[Exercise]
Reproduce verbatim the lines of the entries starting at the line that contains "Describe the element at coordinates (194, 128)" and stopping after the line that contains "center [392, 414].", with both end lines included.

★ ★ ★ ★

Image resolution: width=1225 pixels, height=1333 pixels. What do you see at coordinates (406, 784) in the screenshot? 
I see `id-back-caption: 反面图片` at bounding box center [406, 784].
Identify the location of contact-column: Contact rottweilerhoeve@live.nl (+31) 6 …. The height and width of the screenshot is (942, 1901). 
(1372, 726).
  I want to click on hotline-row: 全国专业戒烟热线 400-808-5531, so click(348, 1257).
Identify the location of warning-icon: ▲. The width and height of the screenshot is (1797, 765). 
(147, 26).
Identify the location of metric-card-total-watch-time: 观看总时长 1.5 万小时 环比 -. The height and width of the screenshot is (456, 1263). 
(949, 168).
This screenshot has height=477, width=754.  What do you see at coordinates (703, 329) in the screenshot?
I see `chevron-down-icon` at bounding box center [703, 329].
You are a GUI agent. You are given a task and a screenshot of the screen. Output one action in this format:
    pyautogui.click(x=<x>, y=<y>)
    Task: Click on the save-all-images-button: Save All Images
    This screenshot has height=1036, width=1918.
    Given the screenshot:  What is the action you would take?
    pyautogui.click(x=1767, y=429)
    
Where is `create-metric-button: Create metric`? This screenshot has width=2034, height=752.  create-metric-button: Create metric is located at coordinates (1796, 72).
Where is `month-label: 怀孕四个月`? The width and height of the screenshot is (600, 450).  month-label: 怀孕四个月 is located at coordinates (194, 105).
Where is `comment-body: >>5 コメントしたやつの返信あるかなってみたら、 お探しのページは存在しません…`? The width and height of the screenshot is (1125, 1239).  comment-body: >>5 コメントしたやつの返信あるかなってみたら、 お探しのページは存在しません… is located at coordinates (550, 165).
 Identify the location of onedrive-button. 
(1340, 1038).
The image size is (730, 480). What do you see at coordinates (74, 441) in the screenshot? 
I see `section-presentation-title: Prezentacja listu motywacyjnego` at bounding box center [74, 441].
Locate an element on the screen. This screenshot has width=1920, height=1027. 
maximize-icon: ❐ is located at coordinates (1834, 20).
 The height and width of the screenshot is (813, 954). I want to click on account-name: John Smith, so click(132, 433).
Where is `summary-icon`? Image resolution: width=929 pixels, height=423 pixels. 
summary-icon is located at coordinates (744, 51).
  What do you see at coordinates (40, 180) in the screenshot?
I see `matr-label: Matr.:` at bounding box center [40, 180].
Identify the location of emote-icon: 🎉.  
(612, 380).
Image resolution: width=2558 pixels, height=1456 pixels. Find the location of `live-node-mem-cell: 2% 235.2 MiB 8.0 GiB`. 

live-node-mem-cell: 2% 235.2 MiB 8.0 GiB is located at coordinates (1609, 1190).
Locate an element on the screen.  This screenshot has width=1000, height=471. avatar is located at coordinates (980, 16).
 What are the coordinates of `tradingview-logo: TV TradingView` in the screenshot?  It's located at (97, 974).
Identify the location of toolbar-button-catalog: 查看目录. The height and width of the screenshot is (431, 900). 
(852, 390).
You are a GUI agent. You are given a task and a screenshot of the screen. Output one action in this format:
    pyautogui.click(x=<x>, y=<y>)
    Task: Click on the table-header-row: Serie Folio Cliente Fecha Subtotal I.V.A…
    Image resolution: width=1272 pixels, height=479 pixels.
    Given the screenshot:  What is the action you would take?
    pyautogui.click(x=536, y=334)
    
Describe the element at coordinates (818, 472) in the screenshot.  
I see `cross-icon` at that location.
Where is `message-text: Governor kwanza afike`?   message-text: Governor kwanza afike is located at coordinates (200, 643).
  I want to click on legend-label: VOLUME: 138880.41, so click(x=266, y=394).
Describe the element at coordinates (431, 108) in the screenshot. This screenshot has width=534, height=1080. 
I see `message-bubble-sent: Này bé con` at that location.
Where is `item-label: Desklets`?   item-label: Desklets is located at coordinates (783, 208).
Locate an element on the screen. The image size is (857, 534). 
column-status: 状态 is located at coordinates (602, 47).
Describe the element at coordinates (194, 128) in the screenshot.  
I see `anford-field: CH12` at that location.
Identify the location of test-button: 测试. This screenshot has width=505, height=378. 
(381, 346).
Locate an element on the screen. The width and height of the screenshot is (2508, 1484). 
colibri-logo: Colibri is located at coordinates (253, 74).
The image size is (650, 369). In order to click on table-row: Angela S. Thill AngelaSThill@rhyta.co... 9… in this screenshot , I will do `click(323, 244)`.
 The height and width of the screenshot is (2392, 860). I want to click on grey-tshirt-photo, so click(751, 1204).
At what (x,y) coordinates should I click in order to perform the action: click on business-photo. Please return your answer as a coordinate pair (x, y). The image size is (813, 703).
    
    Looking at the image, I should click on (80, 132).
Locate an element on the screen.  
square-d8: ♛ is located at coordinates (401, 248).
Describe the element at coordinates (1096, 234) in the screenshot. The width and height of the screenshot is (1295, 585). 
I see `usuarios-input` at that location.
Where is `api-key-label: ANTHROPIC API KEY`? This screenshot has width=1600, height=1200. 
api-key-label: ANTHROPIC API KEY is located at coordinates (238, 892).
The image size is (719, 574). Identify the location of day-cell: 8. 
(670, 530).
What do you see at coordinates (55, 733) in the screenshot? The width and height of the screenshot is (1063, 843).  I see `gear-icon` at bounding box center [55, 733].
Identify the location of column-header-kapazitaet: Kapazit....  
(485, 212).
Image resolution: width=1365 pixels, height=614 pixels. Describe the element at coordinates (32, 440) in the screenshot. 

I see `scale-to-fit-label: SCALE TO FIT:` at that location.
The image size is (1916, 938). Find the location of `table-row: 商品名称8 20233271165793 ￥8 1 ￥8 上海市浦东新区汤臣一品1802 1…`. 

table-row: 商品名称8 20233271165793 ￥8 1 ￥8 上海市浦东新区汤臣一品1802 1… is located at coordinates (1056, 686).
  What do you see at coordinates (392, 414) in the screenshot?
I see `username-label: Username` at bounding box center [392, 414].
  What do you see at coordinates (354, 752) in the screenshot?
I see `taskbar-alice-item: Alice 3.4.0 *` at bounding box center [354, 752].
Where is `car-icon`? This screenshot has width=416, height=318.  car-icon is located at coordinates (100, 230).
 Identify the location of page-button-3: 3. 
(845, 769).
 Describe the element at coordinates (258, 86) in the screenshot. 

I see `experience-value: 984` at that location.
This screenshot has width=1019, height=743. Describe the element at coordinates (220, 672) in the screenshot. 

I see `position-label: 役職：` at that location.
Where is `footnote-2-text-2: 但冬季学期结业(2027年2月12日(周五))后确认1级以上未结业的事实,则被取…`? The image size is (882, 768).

★ ★ ★ ★

[Response for this exercise]
Describe the element at coordinates (194, 128) in the screenshot.  
I see `anford-field: CH12` at that location.
Identify the location of test-button: 测试. This screenshot has width=505, height=378. 
(381, 346).
Locate an element on the screen. The width and height of the screenshot is (2508, 1484). 
colibri-logo: Colibri is located at coordinates (253, 74).
The image size is (650, 369). In order to click on table-row: Angela S. Thill AngelaSThill@rhyta.co... 9… in this screenshot , I will do `click(323, 244)`.
 The height and width of the screenshot is (2392, 860). I want to click on grey-tshirt-photo, so click(751, 1204).
At what (x,y) coordinates should I click in order to perform the action: click on business-photo. Please return your answer as a coordinate pair (x, y). The image size is (813, 703).
    
    Looking at the image, I should click on (80, 132).
Locate an element on the screen.  
square-d8: ♛ is located at coordinates (401, 248).
Describe the element at coordinates (1096, 234) in the screenshot. The width and height of the screenshot is (1295, 585). 
I see `usuarios-input` at that location.
Where is `api-key-label: ANTHROPIC API KEY`? This screenshot has width=1600, height=1200. 
api-key-label: ANTHROPIC API KEY is located at coordinates (238, 892).
The image size is (719, 574). Identify the location of day-cell: 8. 
(670, 530).
What do you see at coordinates (55, 733) in the screenshot? The width and height of the screenshot is (1063, 843).  I see `gear-icon` at bounding box center [55, 733].
Identify the location of column-header-kapazitaet: Kapazit....  
(485, 212).
Image resolution: width=1365 pixels, height=614 pixels. Describe the element at coordinates (32, 440) in the screenshot. 

I see `scale-to-fit-label: SCALE TO FIT:` at that location.
The image size is (1916, 938). Find the location of `table-row: 商品名称8 20233271165793 ￥8 1 ￥8 上海市浦东新区汤臣一品1802 1…`. 

table-row: 商品名称8 20233271165793 ￥8 1 ￥8 上海市浦东新区汤臣一品1802 1… is located at coordinates (1056, 686).
  What do you see at coordinates (392, 414) in the screenshot?
I see `username-label: Username` at bounding box center [392, 414].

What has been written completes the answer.